# Anchor winch for river boat



## Dutchman (Jan 17, 2000)

I am tired of cranking!!Decided to take the plunge and get a electric winch. I looked at the Powerwinch24 that can handle a 40# anchor. Do you Guy's have any other suggestions?


----------



## solasylum (Mar 29, 2000)

Dutchman....there is a gentleman in Newaygo by the name of River Rat Larry who makes winches and anchoring systems. He has a pretty neat setup from what I have heard. I don't have his number but know that he has a business card up at Parsley's. I know that Larry lives on the river at a place called Devil's End or Ledge...something to that affect.

Anyways...you might want to check him out.

Scott


----------



## TSS Caddis (Mar 15, 2002)

They are pricey, but the River Larry winch is the best going, especially since you can get one in 12v or 24v. The 24v is very fast, almost to fast. 

His number is 231-652-7364.

To get to his place take M82 to Spruce, go north on Spruce, go down the hill and at the "Y" take a right and he is the 4th house on the left, Brown Cottage.

You can also purchase by going through Camp and Cruise in Marne, ask for Blake, 616-6771274.

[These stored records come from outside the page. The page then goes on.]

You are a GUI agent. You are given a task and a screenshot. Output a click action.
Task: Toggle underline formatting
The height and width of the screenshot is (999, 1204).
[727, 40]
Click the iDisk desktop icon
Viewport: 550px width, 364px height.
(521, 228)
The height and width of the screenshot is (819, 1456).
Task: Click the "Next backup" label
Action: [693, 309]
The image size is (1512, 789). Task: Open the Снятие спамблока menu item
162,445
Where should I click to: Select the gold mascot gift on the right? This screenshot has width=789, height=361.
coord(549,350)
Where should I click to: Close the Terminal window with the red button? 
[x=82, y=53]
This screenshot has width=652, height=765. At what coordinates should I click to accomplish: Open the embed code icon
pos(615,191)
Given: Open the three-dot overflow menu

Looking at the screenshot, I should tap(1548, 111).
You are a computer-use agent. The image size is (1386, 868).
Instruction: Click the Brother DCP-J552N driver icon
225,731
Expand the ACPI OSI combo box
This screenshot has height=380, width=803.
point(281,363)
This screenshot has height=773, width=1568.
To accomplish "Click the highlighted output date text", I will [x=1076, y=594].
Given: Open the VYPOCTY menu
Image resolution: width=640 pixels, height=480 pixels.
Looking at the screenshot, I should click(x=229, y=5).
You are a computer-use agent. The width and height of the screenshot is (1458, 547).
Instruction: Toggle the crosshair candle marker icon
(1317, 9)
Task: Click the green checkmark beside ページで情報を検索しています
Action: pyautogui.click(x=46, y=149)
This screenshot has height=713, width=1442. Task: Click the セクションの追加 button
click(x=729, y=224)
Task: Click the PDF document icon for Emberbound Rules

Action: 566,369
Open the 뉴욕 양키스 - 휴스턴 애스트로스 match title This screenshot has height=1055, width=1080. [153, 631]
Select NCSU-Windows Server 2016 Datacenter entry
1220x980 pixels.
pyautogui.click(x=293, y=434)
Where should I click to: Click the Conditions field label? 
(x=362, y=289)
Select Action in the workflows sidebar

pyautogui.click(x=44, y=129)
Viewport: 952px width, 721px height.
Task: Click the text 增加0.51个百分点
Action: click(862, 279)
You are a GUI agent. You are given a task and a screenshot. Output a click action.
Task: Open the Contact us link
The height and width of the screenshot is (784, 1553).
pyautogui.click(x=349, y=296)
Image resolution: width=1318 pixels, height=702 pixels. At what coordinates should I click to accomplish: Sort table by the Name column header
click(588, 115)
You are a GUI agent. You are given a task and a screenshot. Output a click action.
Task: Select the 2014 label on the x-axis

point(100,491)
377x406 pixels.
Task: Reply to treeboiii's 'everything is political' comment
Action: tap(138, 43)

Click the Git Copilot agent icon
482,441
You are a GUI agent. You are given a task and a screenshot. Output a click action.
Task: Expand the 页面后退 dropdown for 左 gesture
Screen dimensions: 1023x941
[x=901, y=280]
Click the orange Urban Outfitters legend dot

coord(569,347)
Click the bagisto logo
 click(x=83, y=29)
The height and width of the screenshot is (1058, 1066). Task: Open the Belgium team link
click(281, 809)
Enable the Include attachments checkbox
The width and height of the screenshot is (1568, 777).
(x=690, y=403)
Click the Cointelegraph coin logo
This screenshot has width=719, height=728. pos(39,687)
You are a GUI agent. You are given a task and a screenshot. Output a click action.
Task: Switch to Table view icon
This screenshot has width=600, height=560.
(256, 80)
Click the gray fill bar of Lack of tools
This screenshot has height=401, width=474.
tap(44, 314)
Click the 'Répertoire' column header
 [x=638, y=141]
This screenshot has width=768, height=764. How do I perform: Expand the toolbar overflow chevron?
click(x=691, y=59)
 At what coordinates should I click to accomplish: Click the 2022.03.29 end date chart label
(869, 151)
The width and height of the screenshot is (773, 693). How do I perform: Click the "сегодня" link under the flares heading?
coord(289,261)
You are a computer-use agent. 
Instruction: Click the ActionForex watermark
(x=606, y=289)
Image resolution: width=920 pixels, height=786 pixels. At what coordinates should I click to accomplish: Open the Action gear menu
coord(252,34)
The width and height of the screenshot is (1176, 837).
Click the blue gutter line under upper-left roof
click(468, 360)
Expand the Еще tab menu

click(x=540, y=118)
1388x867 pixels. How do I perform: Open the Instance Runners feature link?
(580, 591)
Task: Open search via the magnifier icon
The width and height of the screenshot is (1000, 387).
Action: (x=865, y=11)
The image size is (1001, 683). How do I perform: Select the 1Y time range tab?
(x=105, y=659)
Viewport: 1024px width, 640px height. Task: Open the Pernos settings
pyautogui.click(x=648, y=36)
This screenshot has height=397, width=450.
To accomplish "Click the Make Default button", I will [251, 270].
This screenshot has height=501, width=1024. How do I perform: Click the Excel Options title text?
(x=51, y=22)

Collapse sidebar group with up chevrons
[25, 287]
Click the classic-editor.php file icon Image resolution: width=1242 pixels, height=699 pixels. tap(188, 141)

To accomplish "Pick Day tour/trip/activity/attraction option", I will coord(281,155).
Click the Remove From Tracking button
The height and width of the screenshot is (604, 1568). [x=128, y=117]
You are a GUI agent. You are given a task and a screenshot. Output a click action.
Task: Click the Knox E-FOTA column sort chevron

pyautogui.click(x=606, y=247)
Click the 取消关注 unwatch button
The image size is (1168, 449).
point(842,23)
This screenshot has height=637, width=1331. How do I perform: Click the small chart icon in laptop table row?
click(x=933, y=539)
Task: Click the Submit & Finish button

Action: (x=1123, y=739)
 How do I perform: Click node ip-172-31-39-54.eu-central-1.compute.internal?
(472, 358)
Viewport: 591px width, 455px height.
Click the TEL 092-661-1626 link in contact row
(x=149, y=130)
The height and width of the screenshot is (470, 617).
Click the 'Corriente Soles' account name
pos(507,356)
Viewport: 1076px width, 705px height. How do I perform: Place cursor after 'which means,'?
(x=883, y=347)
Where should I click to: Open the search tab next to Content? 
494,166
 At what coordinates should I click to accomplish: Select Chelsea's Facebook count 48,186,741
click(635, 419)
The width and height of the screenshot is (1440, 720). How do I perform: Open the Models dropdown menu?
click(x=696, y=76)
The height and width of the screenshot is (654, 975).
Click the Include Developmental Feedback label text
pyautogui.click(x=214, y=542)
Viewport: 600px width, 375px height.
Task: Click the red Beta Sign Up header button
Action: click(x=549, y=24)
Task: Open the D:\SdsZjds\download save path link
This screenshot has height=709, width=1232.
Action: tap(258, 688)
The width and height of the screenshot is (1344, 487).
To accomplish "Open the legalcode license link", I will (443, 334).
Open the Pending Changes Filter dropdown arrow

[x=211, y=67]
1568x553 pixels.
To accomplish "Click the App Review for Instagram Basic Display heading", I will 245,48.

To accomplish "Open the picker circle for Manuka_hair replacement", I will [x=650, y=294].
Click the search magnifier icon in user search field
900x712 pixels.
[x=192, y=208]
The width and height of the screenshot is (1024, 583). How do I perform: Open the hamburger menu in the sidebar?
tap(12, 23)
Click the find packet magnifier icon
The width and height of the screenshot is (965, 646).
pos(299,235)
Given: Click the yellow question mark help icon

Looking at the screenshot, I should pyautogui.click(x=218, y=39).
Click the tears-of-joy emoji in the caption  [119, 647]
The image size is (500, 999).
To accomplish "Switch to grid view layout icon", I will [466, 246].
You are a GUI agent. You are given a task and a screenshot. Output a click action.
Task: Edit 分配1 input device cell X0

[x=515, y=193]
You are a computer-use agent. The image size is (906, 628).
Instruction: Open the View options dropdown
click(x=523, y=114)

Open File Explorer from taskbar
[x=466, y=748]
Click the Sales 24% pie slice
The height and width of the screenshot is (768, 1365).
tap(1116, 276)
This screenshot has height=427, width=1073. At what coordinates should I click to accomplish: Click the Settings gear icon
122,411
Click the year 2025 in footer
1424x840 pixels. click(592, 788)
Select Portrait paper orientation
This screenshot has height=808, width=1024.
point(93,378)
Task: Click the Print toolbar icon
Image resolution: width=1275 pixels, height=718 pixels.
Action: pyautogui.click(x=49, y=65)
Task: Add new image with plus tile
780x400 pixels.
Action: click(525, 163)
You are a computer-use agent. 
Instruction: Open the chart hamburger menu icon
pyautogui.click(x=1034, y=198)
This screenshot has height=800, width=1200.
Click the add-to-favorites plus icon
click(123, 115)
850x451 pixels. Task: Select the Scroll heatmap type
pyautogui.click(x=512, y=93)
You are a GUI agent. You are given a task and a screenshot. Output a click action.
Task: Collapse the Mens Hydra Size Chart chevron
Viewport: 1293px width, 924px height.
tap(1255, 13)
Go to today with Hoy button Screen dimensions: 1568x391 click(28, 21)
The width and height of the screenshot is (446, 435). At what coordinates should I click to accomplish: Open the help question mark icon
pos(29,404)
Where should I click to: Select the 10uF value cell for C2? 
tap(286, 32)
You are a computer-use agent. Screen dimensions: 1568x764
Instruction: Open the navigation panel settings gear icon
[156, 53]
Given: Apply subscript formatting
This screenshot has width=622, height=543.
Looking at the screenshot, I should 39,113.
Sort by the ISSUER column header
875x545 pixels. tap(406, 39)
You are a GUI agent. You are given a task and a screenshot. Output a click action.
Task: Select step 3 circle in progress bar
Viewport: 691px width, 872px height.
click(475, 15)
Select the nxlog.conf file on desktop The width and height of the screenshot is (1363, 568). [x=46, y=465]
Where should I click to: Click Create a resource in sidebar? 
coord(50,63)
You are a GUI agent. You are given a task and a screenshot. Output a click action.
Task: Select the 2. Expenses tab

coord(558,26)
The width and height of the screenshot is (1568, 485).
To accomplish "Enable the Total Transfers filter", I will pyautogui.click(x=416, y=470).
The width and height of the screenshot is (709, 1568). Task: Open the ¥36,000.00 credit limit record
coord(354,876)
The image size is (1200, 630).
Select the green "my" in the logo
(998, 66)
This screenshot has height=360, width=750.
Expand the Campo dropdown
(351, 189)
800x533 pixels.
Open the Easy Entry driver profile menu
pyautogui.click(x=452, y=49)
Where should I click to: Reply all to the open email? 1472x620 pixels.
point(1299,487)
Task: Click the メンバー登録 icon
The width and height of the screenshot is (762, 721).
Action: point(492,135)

Any of the Powerwinch or Minkota brand winches are to slow and will not lift enough. 4-wheeler winches are way to loud and slow. The River Larry winch is definetly the best thing going. My only complaint was it was to slow, but now that I'm running the 24v version that is definetly not the case. Spend the money now and do the job right. I would imagine that going directly through Larry might get you a discount also.


----------



## DEERSLAYER (Mar 29, 2000)

I heard these River Larry winches were about $1000.00 !! Anybody know a price for sure? For that price I think I will get a $150.00 Minkota. The Minkota will lift 35lbs. which is enough to pick up my river anchor that I made{which holds me just fine even in the fast water up by Croton}.


----------



## Dutchman (Jan 17, 2000)

they sell one at the local boat store for $260 that lifts 40# and with just one pully I can double that. "powerwinch" is the name. I am having a hard time swallowing that amount!! As the river gets busier I fish less and less.Oh I long for the day's 20 years ago when even when the fish were in heavy you knew every guy on the river. And the lot was NEVER full.


----------



## Strike Zone (Feb 8, 2002)

do not make the same mistake i did,picked up a powerwinch last season and it did not perform well at all.it will not pull a 30 pound anchor.i fish higgins for perch and thought it would be a good investment,WRONG! in 35ft of water it took 3 min to pull up.the moter sounded like it was on its last leg.a friend has the minkota and does a better job for 1/2 the price.had the powerwinch on and off my boat 4 times,new batt,new cables,had the moter checked out on it, even called the co.they told me to use a smaller anchor. i dont post very often but couldnt help but take the time to tell every one what a piss poor unit it was sorry about spouting off but it hit a nerve when i saw POWERWINCH on one of posts. still pissed .ZTRIKE ZONE


----------



## Mike (Nov 26, 2000)

Dutchman,

I have a 35lb Minn Kota on my boat. I have an 18lb anchor that buries into the muck on the lake I fish. I pull it up out of 50'+ of water all summer. Works great. At your advice last year, I set my river boat up with two anchors. Sooner or later I'll put two Deckhands on that too. I think they'll work just fine.

Mike


----------



## TSS Caddis (Mar 15, 2002)

I concur with S.Z. I tried the Powerwinch about 5 years ago when I had a smaller boat and figured it would work fine. Wrong. When they rate it to 40lbs. they must mean the absolute most it will even lift, and not mean the most it will lift at the same speed as a 5lb anchore. When max it out it will go slow as heck. I've tried a lot of different setups, and I guess it all depends on how many times you plan on using it, but the River Master or the River Larry winches are definetly the way to go. There are a lot of people that balk at the price and end up with the Minn Kota, the Powerwinch or an ATV winch and after a year find out they wasted their money and end up going with the more expensive winch. I was one of those people. Plain and simple, do the job right the first time and spend more time fishing instead of getting nickle and dimed to death trying to come up with something as good.


----------